• **文档部分**
......
未来工具开发的一个重要领域将是对具有完整细胞空间定位的组织进行基因组层面的分析,从而在组织层面上对细胞进行基因组分析。

Illumina公司的基本观点直接明确:生物十分复杂,为了揭示生物复杂性并借此对人类医学产生重要影响,需要大幅提升试验规模、大量削减每次试验的成本。某种程度上,这种理念成功了。

20年来,Illumina通过大力发展小型化多重分析,为基因组学革命注入了动力。无论是一开始的阵列,还是现在的新一代基因测序,都在纳米级别的实验中并列进行了数十亿次分析。这些工具及其应用为实现精准医疗带来希望,正在彻底改变整个医疗领域的实践。

2011年底推出了非侵入性产前检测,仅仅过了六年,每年检测数就高达200多万次。通过活组织检查或游离细胞分析进行肿瘤测序的方法正在改变癌症的诊断和治疗。改变已经足够明显,2018年首次批准了以肿瘤遗传特征(NTRK基因融合)而非传统的癌症起源界定(肺癌、结肠癌等)为基础的治疗型药物。

然而二十年后,精准医疗在很大程度上仍然只是希望。生物仍然非常复杂。似乎每当我们解开了其中的一部分复杂性时,就会发现更大范围的复杂性。

当我们开始了解某一特定基因的功能时,我们就需要了解该基因的网络,了解其RNA和蛋白质的翻译后修饰及其综合细胞调节机制,才有可能提出我们真正想问的问题:上述所有因素如何作用于疾病。

将整个人类基因组的测序成本从超过10亿美元降至1000美元以下,推动我们在这个还远没有答完的难题上取得了巨大进步。如果将成本降至100美元,会有更多发现;然而,这些发现将是增补性的而非革命性的。科学家在拓宽人类知识库的过程中,要求他们使用的工具采用了正交法,具有新功能。我们认为有两种方法符合该标准:分辨率的显著提升、曾经独立的学科和能力进行整合。

分辨率革命:单细胞基因组学

直到前不久,基因组学还一直依赖于大块组织样本的分析。虽然这种方式可以回答一些重要问题,但忽略了关键的生物信息。任何活组织检查都包含多种细胞类型。

人们已经知道(而且还在计数)有200余种人体细胞类型。把样本中所有细胞混在一起进行整体分析会导致不同细胞的功能被混为一谈,也会忽略不同细胞类型的比例差异。这种分析只能揭示最明显的信息。单细胞基因组学——能够在全基因组范围内单独分析每个细胞——为我们了解生物复杂性提供了有力的透镜。

10x Genomics(以及其他公司)正在开创单细胞基因组学的新方法,扩展可以在单细胞水平上进行的分析类型,包括DNA测序、RNA分析、表观遗传学和免疫学等。由于这类平台意义重大且发展迅猛,在整个研究生态中的应用也愈加广泛,今后必将开发出更多单细胞分析的应用方式。

单细胞基因组学在细胞层面的洞察力才开始真正展示出这种方法的力量;例如,新发现了一种罕见的呼吸道细胞类型(肺离子细胞),这种细胞被认为在囊性纤维化中发挥了重要作用。

即便如此,甚至还有其它方面的信息可以强化实验——这些细胞在组织中的位置和相互作用。这类空间信息对于理解某些疾病至关重要。
......
• **任务说明**
判断下列三项陈述是否与上文这篇关于基因组学的文章相符，逐项回答"是"或"否"，并原样引用文中起决定作用的语句。
1. 非侵入性产前检测于2011年底推出。
2. 人体细胞类型的数量已被最终确定为200种。
3. 文中认为将测序成本降至100美元会带来革命性的发现。

[存储记录]
......
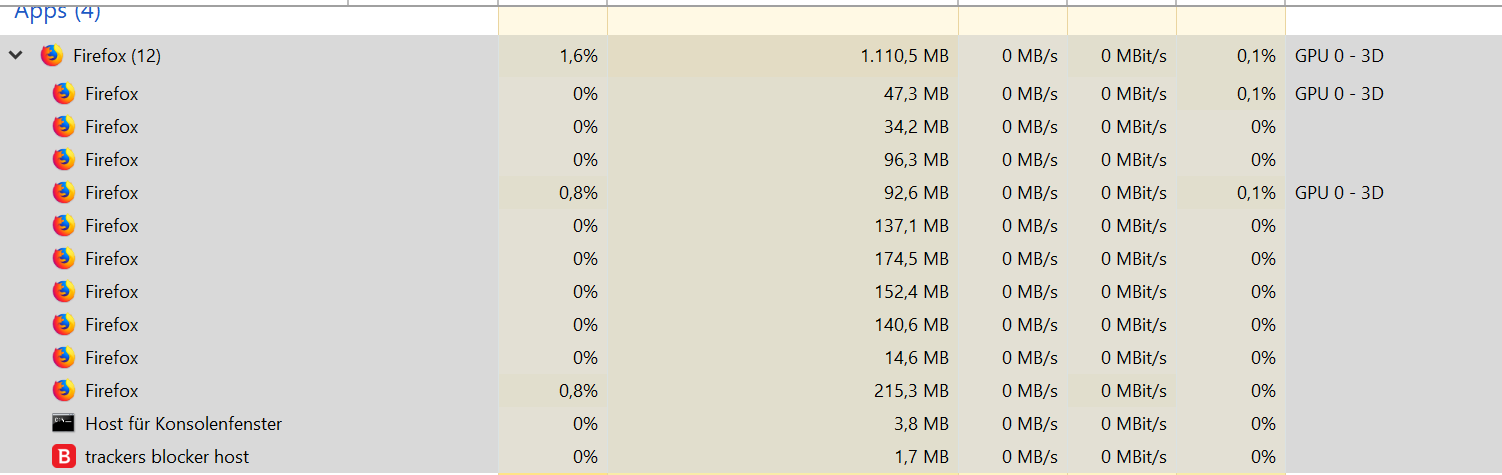Select Firefox process using 174,5 MB

750,259
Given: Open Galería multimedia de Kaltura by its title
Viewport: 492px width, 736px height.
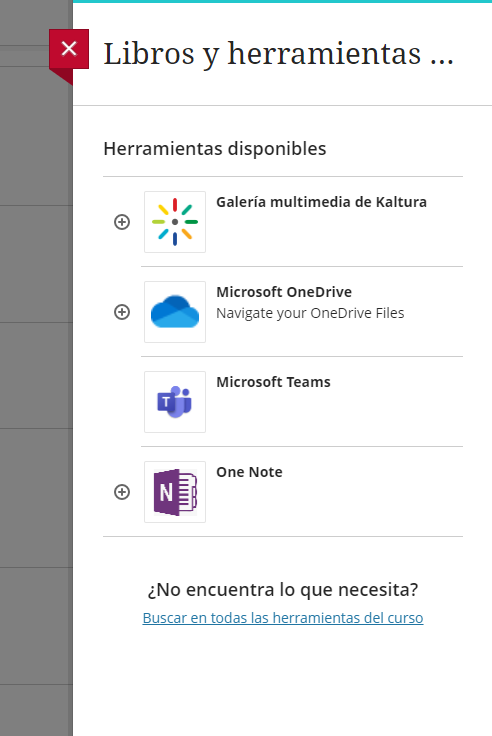Looking at the screenshot, I should point(321,202).
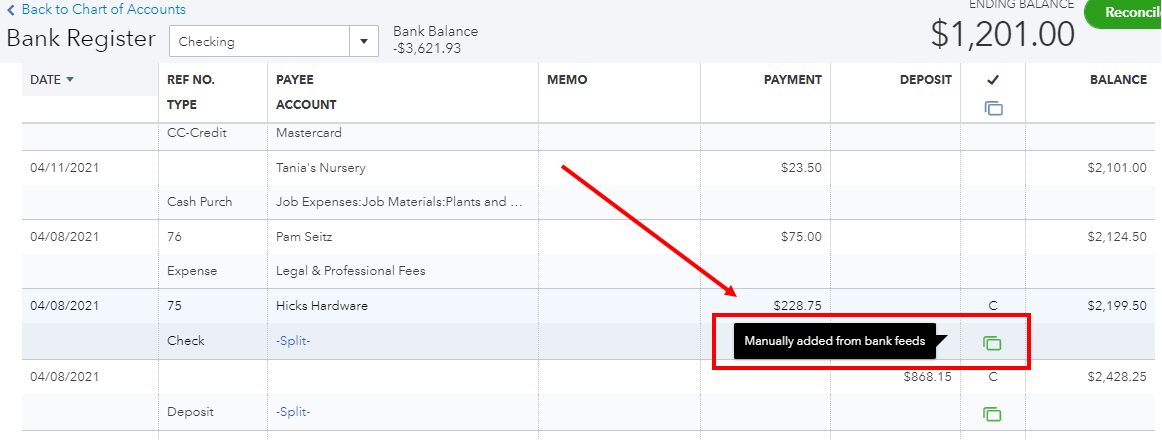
......
• **作答区**
1. 是："2011年底推出了非侵入性产前检测"
2. 否："人们已经知道(而且还在计数)有200余种人体细胞类型"
3. 否："然而,这些发现将是增补性的而非革命性的"